Deux approches différentes de la foi
Un des grands thèmes de la correspondance de ces deux hommes est la foi. Tandis que Rio Preisner est un chrétien sans compromis, Ivan Diviš est un croyant qui doute. Comment surmontaient-ils cette différence ?
« Evidemment, ils polémiquent. Preisner est un catholique convaincu et fidèle à la base philosophique de la foi dont il parle souvent dans ses lettres. Il va souvent à Rome, il rencontre le pape, donc c’est quelqu’un qui est important dans ce groupe de dissidents catholiques.

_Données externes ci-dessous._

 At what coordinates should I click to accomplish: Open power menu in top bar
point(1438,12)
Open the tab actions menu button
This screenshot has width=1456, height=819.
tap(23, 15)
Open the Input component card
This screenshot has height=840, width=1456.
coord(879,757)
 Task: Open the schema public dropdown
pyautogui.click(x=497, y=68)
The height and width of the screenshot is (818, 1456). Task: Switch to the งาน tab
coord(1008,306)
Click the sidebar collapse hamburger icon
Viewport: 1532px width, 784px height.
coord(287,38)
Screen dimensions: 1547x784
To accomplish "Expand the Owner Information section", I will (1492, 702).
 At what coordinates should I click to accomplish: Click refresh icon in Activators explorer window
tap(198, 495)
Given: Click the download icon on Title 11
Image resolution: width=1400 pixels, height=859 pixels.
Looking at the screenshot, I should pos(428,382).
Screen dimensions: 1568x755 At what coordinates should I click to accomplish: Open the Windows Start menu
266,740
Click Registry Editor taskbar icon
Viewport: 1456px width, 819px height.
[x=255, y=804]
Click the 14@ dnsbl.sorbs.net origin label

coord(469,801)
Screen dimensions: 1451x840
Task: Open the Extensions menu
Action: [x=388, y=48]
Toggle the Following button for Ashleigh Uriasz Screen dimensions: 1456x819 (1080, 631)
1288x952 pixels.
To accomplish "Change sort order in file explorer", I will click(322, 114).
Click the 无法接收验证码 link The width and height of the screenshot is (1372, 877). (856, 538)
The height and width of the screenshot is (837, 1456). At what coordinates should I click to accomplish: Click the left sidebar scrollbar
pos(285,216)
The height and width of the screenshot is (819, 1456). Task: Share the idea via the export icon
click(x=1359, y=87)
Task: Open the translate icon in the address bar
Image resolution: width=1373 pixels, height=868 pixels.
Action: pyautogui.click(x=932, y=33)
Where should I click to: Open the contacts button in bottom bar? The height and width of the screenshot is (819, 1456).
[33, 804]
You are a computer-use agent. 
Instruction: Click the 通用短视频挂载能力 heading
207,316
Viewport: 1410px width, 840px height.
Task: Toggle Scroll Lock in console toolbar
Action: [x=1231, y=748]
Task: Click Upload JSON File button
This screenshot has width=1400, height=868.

Alors que Diviš, face à lui, est quelqu’un qui est très sceptique, qui est l’homme de l’excès et qui doute souvent. Je crois qu’il oscille entre la foi dans les moments de désespoir et une sorte d’athéisme, de laïcité dont il a besoin lorsqu’il écrit sa poésie. Sa poésie ne reflète pas vraiment la pensée d’un écrivain chrétien. Je pense que sa poésie est plutôt un cri de désespoir et de violence face au monde qui le broie tandis que Preisner essaie de trouver dans ses écrits une certaine harmonie et montre la fidélité à l’image du Christ sur la croix qui revient souvent. Il faut dire dans ce contexte que Preisner est également poète. Il a écrit plusieurs recueils de poésie que Diviš juge très sévèrement en lui disant : ‘Tu n’es pas un vrai poète. C’est une poésie qui est une transcription de ta foi en vers.’ »
La fin de vie de deux grands exilés
Quelle a été la fin de vie des auteurs de cette correspondance?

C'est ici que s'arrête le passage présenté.